◆ PROBLEMS TO WORK ON ◆
1. According to the severance plan excerpt, on what date did the Board first adopt the plan?
2. For each statement, say whether it agrees with the severance plan excerpt. Answer yes or no, and quote the words from the excerpt that decide it. (a) The Company is a Delaware corporation. (b) The plan was amended and restated on June 14, 2007. (c) The Board believes that keeping its personnel serves the best interests of the shareholders.
3. Copy out the passage of the severance plan excerpt from "WHEREAS, the Board has" to "and employment security.".

COUNTRYWIDE FINANCIAL CORPORATION
CHANGE IN CONTROL SEVERANCE PLAN
(As Amended and Restated June 24, 2008)

        WHEREAS, the Board of Directors (the "Board") of COUNTRYWIDE FINANCIAL CORPORATION, a Delaware corporation (the "Company"), originally adopted this Plan on September 12, 1996, amended and restated it on February 23, 2005 and subsequently amended and restated it on June 14, 2006, recognizing that the threat of an unsolicited takeover or other change in control of the Company may occur which can result in significant distractions of its personnel and disrupt the business of the Company with respect to attracting and retaining employees of every level because of the uncertainties inherent in such a situation; and

        WHEREAS, the Board has determined that it is essential and in the best interests of the Company and its shareholders to be able to retain the services of its personnel at a time when the Company is considering its strategic alternatives, including possible change in control transactions, in order to ensure their continued dedication and efforts without undue concern for their personal financial and employment security.

◆ DATA EXCERPT ◆
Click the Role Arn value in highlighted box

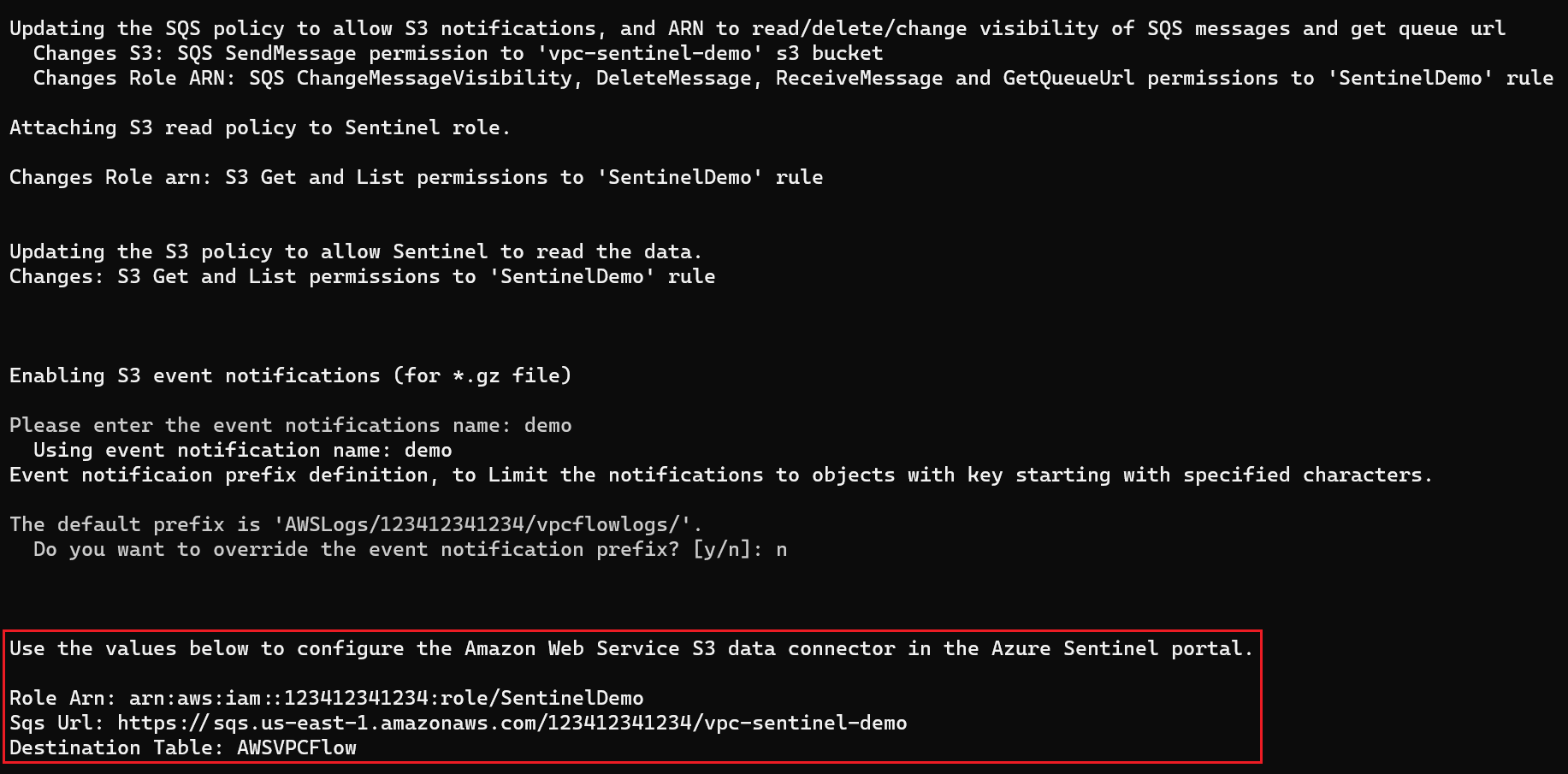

◆ ANSWERS TO THE EXERCISE ◆
1. September 12, 1996.

2.
(a) Yes: "a Delaware corporation (the "Company")"
(b) No: "subsequently amended and restated it on June 14, 2006"
(c) Yes: "it is essential and in the best interests of the Company and its shareholders to be able to retain the services of its personnel"

3.
WHEREAS, the Board has determined that it is essential and in the best interests of the Company and its shareholders to be able to retain the services of its personnel at a time when the Company is considering its strategic alternatives, including possible change in control transactions, in order to ensure their continued dedication and efforts without undue concern for their personal financial and employment security.